=== TAREFA 1 ===
Redigite sem alterações todas as linhas da listagem abaixo, deixando as imagens de fora.

=== TRECHO ===
┄┄┄┄┄┄

Ativistas e a família de Gustavo Amaral ainda lutam para um desfecho diferente para o caso. A família está recorrendo contra a decisão de arquivar os processos. Eles não aceitam que a morte de um cidadão inocente pela polícia possa terminar sem culpados — ou sequer sem um julgamento.

A posição do Ministério Público

Apesar dos protestos e críticas, o Ministério Público estadual defende a sua decisão de recomendar o arquivamento do caso.

Na visão dos promotores, o policial teria visto Gustavo Amaral correndo em direção a outro carro, onde estava uma família que também não tinha nada a ver com o acidente.

No curto espaço de tempo que teve para entender o que estava acontecendo, o policial viu um perigo e gritou para Amaral parar de correr, o que não aconteceu. O policial alegou ter confundido o celular de Amaral com uma arma, e por isso teria disparado contra o engenheiro.

O coordenador do Centro de Apoio Operacional Criminal e de Segurança Pública do MP, promotor de Justiça Luciano Vaccaro, disse que a morte de Gustavo Amaral foi uma tragédia absurda, e que se reuniu com os familiares da vítima para prestar sua solidariedade. Mas que, do ponto de vista jurídico, não haveria motivos para se investigar o policial que o matou.

Ele também rejeita a noção de que ninguém será punido nesse caso porque a vítima é negra.

“A solução dada ao fato é eminentemente jurídica, não passa por essas questões. Em nenhum momento a questão de ele ser negro mudou (o desfecho do caso). Sequer isso foi mencionado. Nenhuma testemunha falou isso. Se fosse um branco na mesma situação, o fato poderia ser igual. Não se trata disso”, disse Vaccaro à BBC News Brasil.

Gilvandro Antunes, do Vidas Negras Importam no Rio Grande do Sul, não aceita a explicação de que o policial se confundiu apenas por causa do celular na mão de Gustavo Amaral.

“Na verdade o policial confundiu a cor do Gustavo Amaral com a de um bandido. Ao ver um jovem negro correndo, o policial o confundiu com um bandido”, diz o ativista.

O caso segue sendo acompanhado por ativistas no Rio Grande do Sul, que prometem não desistir de lutar. O movimento negro Vidas Negras Importam cobra uma atitude do Ministério Público, que é responsável pelo controle externo das forças policiais. Nesta semana, eles solicitaram uma reunião com o Procurador Geral do Rio Grande do Sul.

┄┄┄┄┄┄

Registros
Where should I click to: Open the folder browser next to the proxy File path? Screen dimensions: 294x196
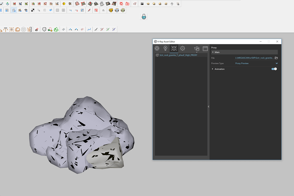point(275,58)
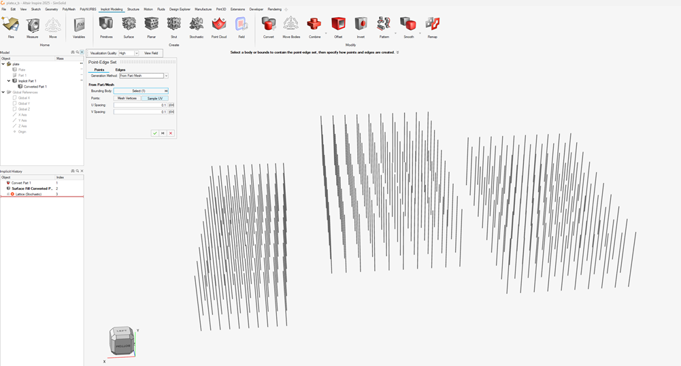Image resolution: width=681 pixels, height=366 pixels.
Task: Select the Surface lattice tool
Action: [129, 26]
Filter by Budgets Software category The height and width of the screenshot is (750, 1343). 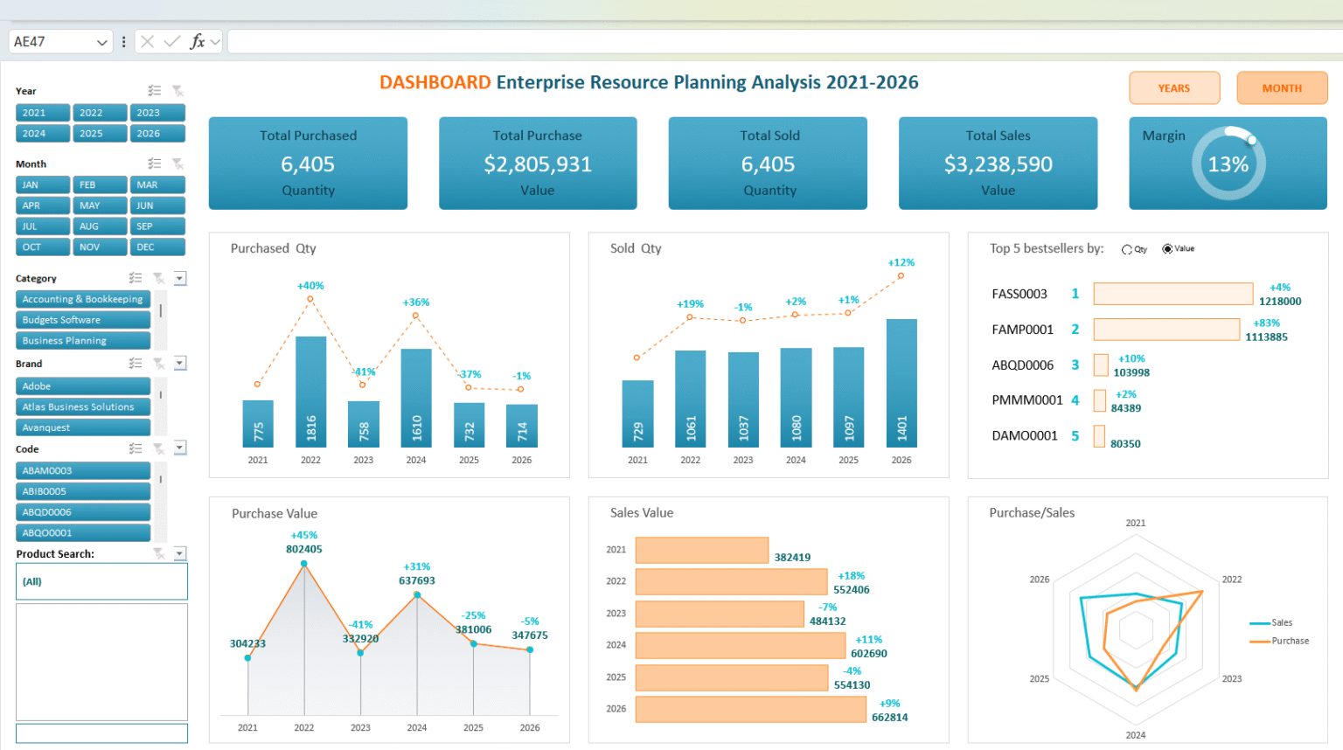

┄┄┄┄┄┄

=== TAREFA 2 ===
Segundo o trecho, que objeto o policial alegou ter confundido com uma arma?

=== RESPOSTA 1 ===
Where should I click to: Open the folder browser next to the proxy File path? Screen dimensions: 294x196
point(275,58)
Image resolution: width=681 pixels, height=366 pixels.
Task: Select the Surface lattice tool
Action: [129, 26]
Filter by Budgets Software category The height and width of the screenshot is (750, 1343). 

=== RESPOSTA 2 ===
O celular de Gustavo Amaral.